Selected excerpt —

::::::

Village in Nottinghamshire, England

Staunton (also known as Staunton-in-the-Vale) is a small village and civil parish in the Newark and Sherwood district of Nottinghamshire, England. It takes its name from the Vale of Belvoir and shares it with the local Staunton family, which has resided in the area since the Norman Conquest and possibly before, making them one of the few English families still resident on their estate.

==Geography==
The settlement lies 15 miles east of Nottingham, six miles south of Newark-on-Trent, and six miles north of Belvoir, within the Vale of Belvoir. The land is generally very low-lying and level, averaging 20 m in elevation, except for a ridge north of the village centre that rises to 35 m, and the highest point of Folly Hill at 46 m on the eastern boundary of the parish. The conjunction of three counties, Three Shire Oak, is by the south-east corner of the parish. The population was 66 at the 2021 census. The village is mainly rural, with much farmland, but very little in the way of amenities.

Staunton's neighbours include:
- Cotham, Nottinghamshire to the north
- Flawborough and Shelton, Nottinghamshire to the west
- Alverton, Kilvington, and Normanton/Bottesford, Leicestershire to the south
- Long Bennington, Lincolnshire to the east

The historic village area is primarily by the crossroads in the High Street. The Back Dyke forms the northern boundary of the parish and the River Devon the southern.

Local leisure areas include Stanton Park to the south-east of the village centre, and the Staunton Quarry Nature Reserve by the Back Dyke, which is a reclaimed gypsum/limestone mine, notable as a preserve of the Grizzled Skipper butterfly.

==Economy==
Most of the parish consists of agricultural land, which accounts for some local employment.

The only public house, The Staunton Arms, stands in the High Street at the crossroads.

The Staunton Industrial Estate maintains units and workshops for small-scale manufacturing about 1 km north-west of the village, off Grange Lane.

==Education==
Staunton School, in the High Street, is primarily a nursery, started in 2001 and run by Staunton family members. Private schooling is also available for older children.

::::::

Data provided —
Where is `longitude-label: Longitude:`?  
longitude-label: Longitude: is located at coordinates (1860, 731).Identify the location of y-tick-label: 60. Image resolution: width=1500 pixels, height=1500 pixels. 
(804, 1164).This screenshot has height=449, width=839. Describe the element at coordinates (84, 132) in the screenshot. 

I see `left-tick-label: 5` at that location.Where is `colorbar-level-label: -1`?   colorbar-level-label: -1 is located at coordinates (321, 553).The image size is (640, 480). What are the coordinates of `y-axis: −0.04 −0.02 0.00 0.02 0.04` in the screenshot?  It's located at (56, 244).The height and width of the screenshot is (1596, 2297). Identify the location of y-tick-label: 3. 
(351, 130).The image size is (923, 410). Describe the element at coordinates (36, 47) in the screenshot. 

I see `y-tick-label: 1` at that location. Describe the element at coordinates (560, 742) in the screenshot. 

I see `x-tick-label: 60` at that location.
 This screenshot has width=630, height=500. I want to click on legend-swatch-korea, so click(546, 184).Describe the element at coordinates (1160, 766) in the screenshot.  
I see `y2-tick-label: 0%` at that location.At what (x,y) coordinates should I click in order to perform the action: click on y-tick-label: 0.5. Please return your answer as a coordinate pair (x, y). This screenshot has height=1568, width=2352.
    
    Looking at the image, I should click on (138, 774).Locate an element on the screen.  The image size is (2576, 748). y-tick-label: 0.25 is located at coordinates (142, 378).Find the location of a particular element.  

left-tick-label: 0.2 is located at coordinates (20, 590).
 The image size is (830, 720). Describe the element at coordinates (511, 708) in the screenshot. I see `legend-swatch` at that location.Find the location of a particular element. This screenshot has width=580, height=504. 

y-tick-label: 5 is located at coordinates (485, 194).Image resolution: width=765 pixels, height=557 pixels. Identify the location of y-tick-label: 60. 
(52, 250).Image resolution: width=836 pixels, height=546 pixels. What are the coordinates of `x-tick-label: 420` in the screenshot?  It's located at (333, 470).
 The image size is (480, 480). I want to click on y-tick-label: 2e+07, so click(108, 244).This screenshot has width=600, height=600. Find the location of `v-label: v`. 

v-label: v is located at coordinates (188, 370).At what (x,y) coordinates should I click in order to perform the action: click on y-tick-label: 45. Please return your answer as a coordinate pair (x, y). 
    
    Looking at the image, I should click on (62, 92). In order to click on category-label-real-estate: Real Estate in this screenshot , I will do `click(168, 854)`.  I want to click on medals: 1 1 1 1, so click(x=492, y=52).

::::::

Your tasks —
1. From the article on Staunton, quote the part that begins with the words "Staunton (also known" and ends with "on their estate.".
2. Continue the article on the village of Staunton from its last sentence.

Expected results —
1.
Staunton (also known as Staunton-in-the-Vale) is a small village and civil parish in the Newark and Sherwood district of Nottinghamshire, England. It takes its name from the Vale of Belvoir and shares it with the local Staunton family, which has resided in the area since the Norman Conquest and possibly before, making them one of the few English families still resident on their estate.

2.
==History==
In the Domesday Book of 1086, the village was known as Stanton. It was recorded that Malger held the manor through the feudal tenure of the castle guard at Belvoir. He had charge of a high tower known as Staunton's Tower. Whenever the Royal Family visits Belvoir, the head of the Staunton family attends and presents the golden key of the tower, as did the Rev. F. Staunton on the occasion of the first visit of the Prince of Wales
Malger's father, Sir Bryan de Staunton (1040–1100), is the first known member of this family. The family had French origins and it is believed that the mispronunciation in spelling is derived from this. The Staunton Tower at Belvoir Castle is a reminder of the Stauntons' connections. The family maintained Lord of the Manor rights into modern times, and continue to play a role in local affairs through civil parish administration.

===Railway===
The Great Northern and London and North Western Joint Railway ran a line from Melton Mowbray railway station (initially Melton) via the Bottesford South junction to Newark North Gate through the western part of the parish, but the nearest station was at Cotham. The line closed in 1987.

==Landmarks==
===Staunton Hall===
Located on the south end of the High Street, the 16th-century Hall is a Grade II* listed building, and is still the Staunton family's main residence.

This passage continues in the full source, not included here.